Мой мозг лихорадочно заработал — я пыталась произвести простейшие подсчеты и примирить очевидное с только что услышанным.

— Я не имею ничего против того, чтобы люди веселились, — добавила Нэнси, закуривая сигару. — Просто не переношу притворства. Ради всего святого, разве так уж плохо, что тебе стукнуло шестьдесят пять?

— Не знаю, — отозвалась я. — В конце концов, с каждым происходит такое. Так почему бы не принять этого?

— Взгляните на нее! — повторила Нэнси. — Она не больше нас верит в то, что сохранила красоту. Так почему же воображает, что ей удается сбить нас с толку? Сейчас даже такая молодая женщина, как вы, не всегда уверена в своей привлекательности. Верно?

— Будь я безобразна, — задумчиво сказала я, — я продала бы душу, чтобы стать такой, как теперь. Но, обретя красоту, начинаешь бояться, что потеряешь ее. И это наводит на мысль о том, что игра не стоит свеч. — Я вопросительно улыбнулась ей, словно ища поддержки. Если бы она знала правду обо мне!
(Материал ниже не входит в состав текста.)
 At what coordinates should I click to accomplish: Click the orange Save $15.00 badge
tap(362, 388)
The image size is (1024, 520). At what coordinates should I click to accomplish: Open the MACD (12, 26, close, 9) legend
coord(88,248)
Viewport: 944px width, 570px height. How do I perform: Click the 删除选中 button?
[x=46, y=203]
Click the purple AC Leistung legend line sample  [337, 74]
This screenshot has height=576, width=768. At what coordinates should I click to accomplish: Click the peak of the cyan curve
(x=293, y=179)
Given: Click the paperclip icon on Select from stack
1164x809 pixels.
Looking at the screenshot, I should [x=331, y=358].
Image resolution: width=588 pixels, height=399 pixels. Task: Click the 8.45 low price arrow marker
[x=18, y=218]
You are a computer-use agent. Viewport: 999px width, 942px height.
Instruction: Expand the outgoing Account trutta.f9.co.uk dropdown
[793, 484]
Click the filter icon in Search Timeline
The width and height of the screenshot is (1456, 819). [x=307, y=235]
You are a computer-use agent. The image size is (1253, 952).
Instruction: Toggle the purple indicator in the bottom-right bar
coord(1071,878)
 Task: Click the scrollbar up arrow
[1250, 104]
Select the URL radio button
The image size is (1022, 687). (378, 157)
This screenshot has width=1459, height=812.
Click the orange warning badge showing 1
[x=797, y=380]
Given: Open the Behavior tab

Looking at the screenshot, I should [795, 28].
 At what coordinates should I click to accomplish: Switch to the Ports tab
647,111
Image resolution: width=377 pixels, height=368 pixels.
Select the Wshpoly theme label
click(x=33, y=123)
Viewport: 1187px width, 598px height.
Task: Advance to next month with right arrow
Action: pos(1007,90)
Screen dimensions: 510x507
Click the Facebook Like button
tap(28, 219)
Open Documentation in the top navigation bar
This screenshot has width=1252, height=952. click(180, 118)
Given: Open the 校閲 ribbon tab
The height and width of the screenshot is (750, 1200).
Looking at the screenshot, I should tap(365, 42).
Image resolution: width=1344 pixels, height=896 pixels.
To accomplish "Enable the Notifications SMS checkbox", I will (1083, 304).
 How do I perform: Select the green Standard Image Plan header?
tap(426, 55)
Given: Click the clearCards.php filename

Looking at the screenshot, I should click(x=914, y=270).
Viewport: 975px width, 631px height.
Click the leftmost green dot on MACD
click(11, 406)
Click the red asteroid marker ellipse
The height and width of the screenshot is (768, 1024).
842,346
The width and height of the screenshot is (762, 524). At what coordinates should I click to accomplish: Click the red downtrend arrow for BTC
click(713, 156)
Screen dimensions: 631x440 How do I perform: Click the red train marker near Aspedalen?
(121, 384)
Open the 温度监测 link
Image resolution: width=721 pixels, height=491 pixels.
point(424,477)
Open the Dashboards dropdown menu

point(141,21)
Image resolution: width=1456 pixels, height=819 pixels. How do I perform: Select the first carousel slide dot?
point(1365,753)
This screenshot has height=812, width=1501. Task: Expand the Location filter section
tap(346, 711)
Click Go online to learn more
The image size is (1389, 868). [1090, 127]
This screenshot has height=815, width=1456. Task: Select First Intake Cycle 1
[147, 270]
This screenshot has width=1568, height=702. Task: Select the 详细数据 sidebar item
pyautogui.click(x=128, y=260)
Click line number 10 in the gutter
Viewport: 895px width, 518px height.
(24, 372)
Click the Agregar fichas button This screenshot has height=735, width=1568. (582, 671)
— Пожалуй, вы правы, — согласилась Нэнси. — Вы создаете для себя идеал красоты, недостижимой ни для кого, а потом убеждаете всех в том, что если как следует постараться, ну, например, каждый день перед завтраком делать упражнения для таза или какие-то еще, то получишь шанс добиться такого результата. А потом вы стоите в сторонке и посмеиваетесь, глядя, как потеют эти бедняжки. Она глубоко затянулась сигарой и выпустила круглое колечко дыма. — Вся эта чертова суматоха — всего лишь мужской заговор, направленный против женщин, с тем чтобы они чувствовали себя неловкими и неуклюжими, и мы обе это знаем. Верно?

— Неловкими, неуклюжими, неуверенными в себе и в конечном счете бессильными, — пробормотала я.

— Да, именно то, чего хотят эти мерзавцы-мужчины — загнать нас в угол. И совершенно не важно, модель ты или сотрудница Красного Креста и чего ты добилась в жизни, — все пойдет прахом, когда наступит срок окончательного испытания, то есть появится возможность проверить, соответствует ли твое тело нелепому образу, безоговорочно и деспотично выбранному мужчинами.

— Если бы только нам удалось заставить их прыгать через те же самые обручи. — Я с улыбкой оглядела публику. — Хотелось бы посмотреть, как общество спишет их и отправит в архив, как лишит их возможности работать и преуспевать, если окажется, что они потеряли прежнюю привлекательность, а то, чем эти люди более всего кичатся, не стоит под определенным углом, а уныло свисает. Нэнси усмехнулась:

— Да, было бы интересно посмотреть, как эти жирные мужчины пытаются проложить дорогу на экран своим членом, то есть прибегают к тому же способу, что и мы. Недалеко бы они ушли, если бы я отбирала актеров и распределяла роли. — Помолчав, Нэнси с горечью добавила: — Только став старой и уродливой, находишь в себе храбрость бросить им вызов, сказать, что все это не важно. Но к тому времени уже слишком поздно что-либо изменить.

— По-моему, вы еще красивы, — робко заметила я. — К тому же вы блестящая актриса. Мне так нравились ваши фильмы.

— Они выходили давным-давно, когда вы были еще слишком маленькой, чтобы оценить их, моя дорогая, — ворчливо возразила Нэнси, стараясь не показать, что мой комплимент ей приятен.

— Позвольте спросить, почему вы не появляетесь на собственных вечерах? А если вы так не любите их, то зачем устраиваете?